While only 15 per cent of those surveyed said they went over budget and over asking price to get a home, that number jumps to 25 per cent among home buyers age 34 and under.
“Despite the fact that Ontarians are fairly home smart, we’re seeing more and more people — especially younger home buyers — getting swept up in the frenzied market, making emotional decisions they could later regret,” says Richer. He says that multiple bidding is rare outside of Toronto.
The campaign, which features a “choose your home adventure Facebook game,” an “are you home smart or home emotional quiz” and a homebuying and selling checklist, is aimed at arming buyers with the tools to make rational, smart decisions, says Richer.
Ironically, the campaign was prompted by complaints from parents, not young buyers.“We’ve had a number of people say, ‘My kid has gone out and overspent (on a house), how do we get out of this?’,” said Richer in an interview.
“It’s difficult for us to give advice, other than to say you need to go talk to your lawyer and see what you can do.” Richer is growing concerned that young buyers may not be doing enough homework before putting in offers that could leave them financially crippled.
RECO could do far more to ensure properties aren’t purposely priced to stimulate bidding wars, says Toronto house-hunter Jason Brander, 29, a city planner who recently lost out on two bidding wars in the east end. Realtors counter that they are often being told to underprice properties by sellers, who see such tactics paying off elsewhere.
Brander is in the process of filing a complaint with RECO after finding out the winner among nine bidders on his most recent loss was the client of the same agent who listed the home for sale.
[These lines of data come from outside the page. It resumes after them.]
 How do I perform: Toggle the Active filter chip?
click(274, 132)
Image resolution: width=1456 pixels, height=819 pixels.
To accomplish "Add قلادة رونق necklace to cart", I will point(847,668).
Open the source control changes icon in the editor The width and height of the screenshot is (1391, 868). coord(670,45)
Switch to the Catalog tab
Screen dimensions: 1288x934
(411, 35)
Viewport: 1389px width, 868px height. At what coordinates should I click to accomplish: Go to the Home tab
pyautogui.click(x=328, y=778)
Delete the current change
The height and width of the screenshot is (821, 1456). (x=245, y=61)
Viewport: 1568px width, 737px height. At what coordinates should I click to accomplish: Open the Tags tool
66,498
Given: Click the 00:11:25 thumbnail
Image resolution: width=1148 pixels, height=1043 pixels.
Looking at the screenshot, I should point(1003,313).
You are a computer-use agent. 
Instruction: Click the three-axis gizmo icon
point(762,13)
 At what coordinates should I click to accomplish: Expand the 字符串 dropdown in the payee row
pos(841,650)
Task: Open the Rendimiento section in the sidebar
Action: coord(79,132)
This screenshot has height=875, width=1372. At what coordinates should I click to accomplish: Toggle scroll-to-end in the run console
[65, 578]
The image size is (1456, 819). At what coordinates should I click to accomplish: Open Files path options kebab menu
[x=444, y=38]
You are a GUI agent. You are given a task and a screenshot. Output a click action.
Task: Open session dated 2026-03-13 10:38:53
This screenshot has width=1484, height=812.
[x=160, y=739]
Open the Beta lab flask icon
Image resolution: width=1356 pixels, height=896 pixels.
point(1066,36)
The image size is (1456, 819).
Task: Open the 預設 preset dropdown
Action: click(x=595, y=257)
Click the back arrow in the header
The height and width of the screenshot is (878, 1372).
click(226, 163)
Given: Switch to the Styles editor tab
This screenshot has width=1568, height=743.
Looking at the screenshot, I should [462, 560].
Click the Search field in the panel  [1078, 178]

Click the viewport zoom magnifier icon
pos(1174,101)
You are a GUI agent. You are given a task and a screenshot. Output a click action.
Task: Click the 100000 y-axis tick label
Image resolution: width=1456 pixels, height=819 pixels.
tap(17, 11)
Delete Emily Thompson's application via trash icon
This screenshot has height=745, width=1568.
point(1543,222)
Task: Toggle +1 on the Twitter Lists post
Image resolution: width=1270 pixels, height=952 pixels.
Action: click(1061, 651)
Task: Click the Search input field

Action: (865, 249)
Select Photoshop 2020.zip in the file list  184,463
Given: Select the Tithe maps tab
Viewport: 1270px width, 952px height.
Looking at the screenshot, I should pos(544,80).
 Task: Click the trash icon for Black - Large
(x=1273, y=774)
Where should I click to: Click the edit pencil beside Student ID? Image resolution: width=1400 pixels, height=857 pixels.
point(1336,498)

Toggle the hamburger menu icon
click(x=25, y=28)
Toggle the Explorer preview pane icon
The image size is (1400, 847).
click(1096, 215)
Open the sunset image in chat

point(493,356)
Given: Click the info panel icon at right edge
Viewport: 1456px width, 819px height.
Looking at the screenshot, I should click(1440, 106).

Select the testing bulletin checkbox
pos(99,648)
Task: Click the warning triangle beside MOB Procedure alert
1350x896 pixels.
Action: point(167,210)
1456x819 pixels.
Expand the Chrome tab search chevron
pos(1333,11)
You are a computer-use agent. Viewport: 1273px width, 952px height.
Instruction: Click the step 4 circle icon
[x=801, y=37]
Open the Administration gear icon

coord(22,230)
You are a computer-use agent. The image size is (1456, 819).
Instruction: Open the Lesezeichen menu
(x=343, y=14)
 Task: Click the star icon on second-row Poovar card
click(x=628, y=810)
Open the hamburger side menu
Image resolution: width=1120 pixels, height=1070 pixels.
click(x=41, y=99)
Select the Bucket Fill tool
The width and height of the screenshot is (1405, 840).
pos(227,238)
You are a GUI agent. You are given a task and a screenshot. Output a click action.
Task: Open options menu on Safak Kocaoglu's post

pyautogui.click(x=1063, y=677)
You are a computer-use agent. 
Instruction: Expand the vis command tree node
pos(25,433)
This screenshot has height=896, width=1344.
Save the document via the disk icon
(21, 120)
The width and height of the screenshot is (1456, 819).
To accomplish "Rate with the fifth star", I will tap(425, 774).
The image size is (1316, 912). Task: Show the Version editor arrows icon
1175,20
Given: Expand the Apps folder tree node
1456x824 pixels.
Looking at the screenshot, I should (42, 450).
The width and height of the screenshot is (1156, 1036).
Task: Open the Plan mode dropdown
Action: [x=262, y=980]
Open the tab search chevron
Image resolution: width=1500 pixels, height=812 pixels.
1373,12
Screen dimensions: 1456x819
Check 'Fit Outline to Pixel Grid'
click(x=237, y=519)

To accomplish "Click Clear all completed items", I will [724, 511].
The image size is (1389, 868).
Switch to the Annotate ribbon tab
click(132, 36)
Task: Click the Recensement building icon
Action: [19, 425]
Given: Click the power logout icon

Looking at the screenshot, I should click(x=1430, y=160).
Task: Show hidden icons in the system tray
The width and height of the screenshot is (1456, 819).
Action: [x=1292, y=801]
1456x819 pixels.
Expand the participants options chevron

“Something needs to be done to improve the transparency of the process,” says Brander. He was shocked to find out the agent had no other member of her office, or an independent realtor, sitting in on bids when she was representing both seller and a buyer, a process known in the industry as “double ending.”
Richer says RECO hasn’t taken any “formal look” at how pricing and other realtor practices may be factors in the recent bidding war frenzy, which has been especially pronounced in some east-end neighbourhoods along the Danforth subway line, and the council has no plans to do so.